Wonder if there’s other ways to work towards validator decentralization we could consider. Some random ideas (may or may not be good):

  • smaller rewards for larger validators (penalty would have to be small enough that its not worth it for them to split into multiple smaller validators …)
  • higher cost to delegating to large validators (maybe you have to burn some atoms as a function of the validator’s voting power, or pay into the community pool, or pay a higher fee)
  • forced distribution of delegation ie. some fraction of a delegation to a validator is distributed as delegations to all smaller validators (might close the gap between the biggest and smallest vals but could have weird side effects like bringing up the minimum bond to be an active validator and creating incentives for 100% commission …)
  • incentives for re-delegating to smaller validators (maybe paid out of the community pool, or taken from the rewards for the larger validators, or paid out of atoms that are burned in some other mechanism?)

What else?
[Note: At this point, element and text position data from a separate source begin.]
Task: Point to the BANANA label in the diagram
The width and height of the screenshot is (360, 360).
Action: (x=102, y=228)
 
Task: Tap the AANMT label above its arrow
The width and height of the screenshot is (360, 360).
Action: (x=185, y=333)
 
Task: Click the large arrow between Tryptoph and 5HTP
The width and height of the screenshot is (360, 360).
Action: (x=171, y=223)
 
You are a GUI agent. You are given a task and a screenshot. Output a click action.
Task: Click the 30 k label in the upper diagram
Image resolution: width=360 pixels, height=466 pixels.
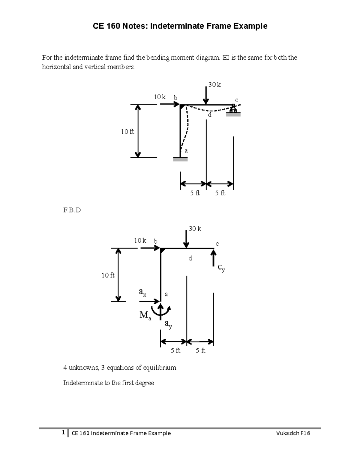click(214, 85)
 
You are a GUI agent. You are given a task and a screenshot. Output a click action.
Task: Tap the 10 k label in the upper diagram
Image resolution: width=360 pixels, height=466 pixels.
click(160, 97)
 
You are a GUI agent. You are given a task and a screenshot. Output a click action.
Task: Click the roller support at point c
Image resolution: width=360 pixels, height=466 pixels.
click(233, 110)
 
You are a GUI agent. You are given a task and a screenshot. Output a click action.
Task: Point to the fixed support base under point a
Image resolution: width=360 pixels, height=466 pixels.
click(180, 160)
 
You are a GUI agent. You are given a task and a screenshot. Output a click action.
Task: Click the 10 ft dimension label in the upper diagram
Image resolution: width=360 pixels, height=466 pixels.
click(128, 131)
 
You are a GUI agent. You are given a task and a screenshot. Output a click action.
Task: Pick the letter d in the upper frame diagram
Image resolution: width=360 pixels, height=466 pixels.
click(210, 115)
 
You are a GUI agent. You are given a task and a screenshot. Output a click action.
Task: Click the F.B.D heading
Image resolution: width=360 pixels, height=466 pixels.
click(72, 210)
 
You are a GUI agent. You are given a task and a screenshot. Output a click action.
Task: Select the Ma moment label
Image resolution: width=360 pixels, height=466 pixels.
click(145, 315)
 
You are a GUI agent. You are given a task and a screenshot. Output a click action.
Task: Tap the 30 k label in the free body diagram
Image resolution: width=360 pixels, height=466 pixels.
click(195, 229)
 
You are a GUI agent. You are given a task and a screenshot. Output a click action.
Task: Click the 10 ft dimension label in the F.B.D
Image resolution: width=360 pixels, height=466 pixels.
click(108, 275)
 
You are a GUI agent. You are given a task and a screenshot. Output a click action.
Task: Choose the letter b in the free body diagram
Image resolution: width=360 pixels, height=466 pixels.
click(156, 241)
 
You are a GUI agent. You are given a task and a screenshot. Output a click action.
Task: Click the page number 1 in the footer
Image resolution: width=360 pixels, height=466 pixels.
click(63, 433)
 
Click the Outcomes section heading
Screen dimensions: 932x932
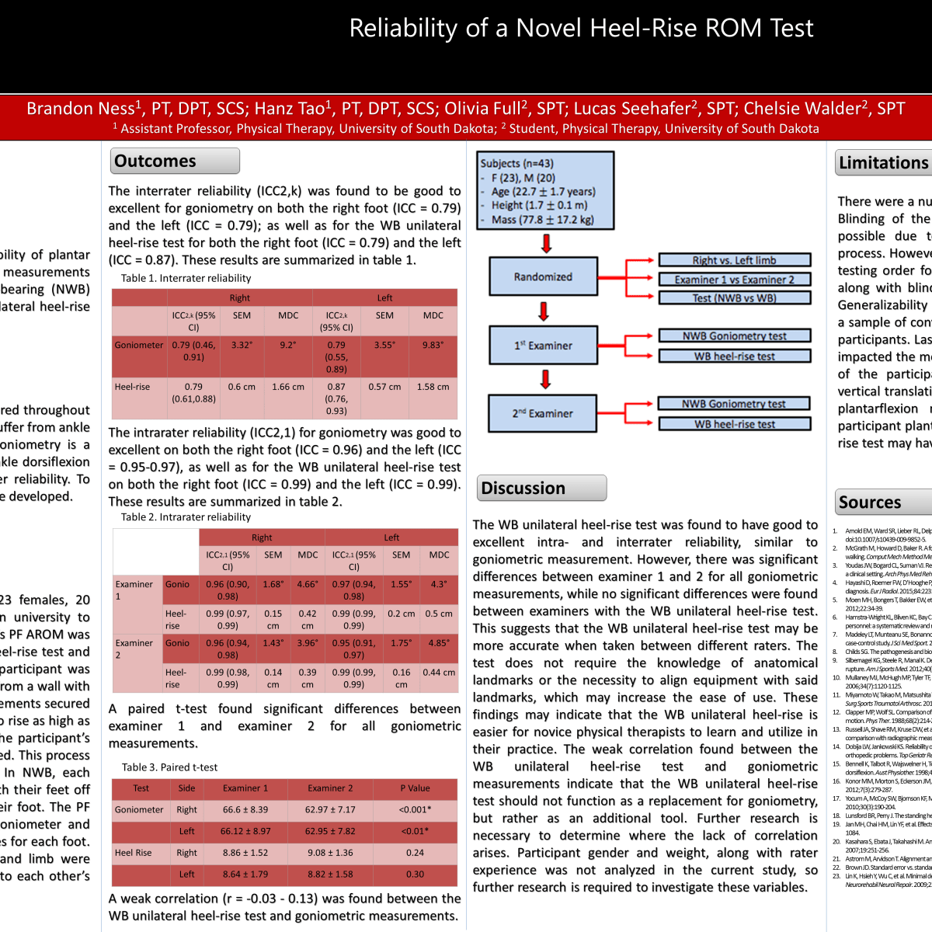(174, 161)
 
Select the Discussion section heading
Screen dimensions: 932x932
(541, 488)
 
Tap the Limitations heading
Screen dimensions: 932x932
(883, 163)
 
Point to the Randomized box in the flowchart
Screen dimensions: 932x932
(543, 276)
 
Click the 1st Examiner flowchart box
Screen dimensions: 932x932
(543, 346)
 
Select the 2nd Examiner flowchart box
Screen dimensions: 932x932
(542, 413)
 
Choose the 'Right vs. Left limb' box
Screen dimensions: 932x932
(734, 260)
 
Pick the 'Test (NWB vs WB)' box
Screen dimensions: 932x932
(734, 297)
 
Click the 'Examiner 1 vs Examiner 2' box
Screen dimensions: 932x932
(734, 280)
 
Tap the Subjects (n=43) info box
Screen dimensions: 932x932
(545, 191)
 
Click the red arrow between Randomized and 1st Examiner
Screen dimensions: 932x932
(544, 311)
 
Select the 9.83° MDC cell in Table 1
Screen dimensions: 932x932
(433, 345)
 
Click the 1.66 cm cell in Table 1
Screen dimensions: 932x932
(288, 387)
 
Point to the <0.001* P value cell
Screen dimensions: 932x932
(415, 809)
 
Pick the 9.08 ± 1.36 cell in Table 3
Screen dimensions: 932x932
(330, 853)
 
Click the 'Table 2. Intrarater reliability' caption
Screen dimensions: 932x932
(186, 517)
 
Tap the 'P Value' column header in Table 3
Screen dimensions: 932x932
(415, 788)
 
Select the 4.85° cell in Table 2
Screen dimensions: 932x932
(439, 643)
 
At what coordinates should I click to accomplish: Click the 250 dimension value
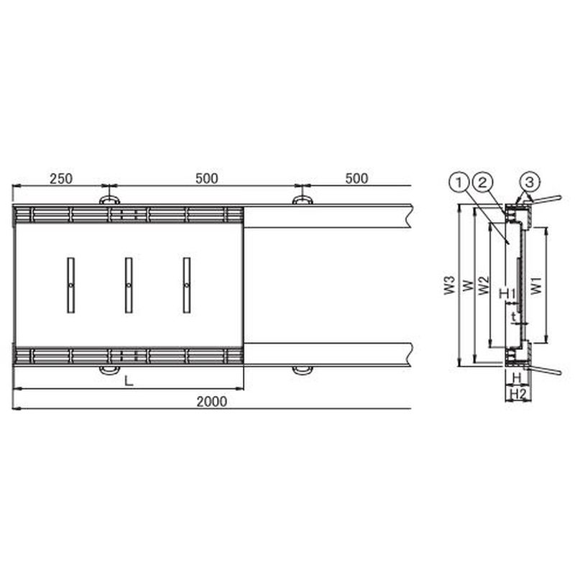coord(61,178)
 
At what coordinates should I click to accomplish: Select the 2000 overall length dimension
coord(211,402)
Are any of these good?

It’s already happening, to some degree - infrastructure-as-a-service companies that run whitelabel validators on behalf of others are essentially a single validator in terms of network security since they control the consensus keys. Once it’s fully automated, it’s trivial to deploy additional instances.

The cheapest and most correlated way to run a lot validators would be a modification to the node software that votes on behalf of multiple validators.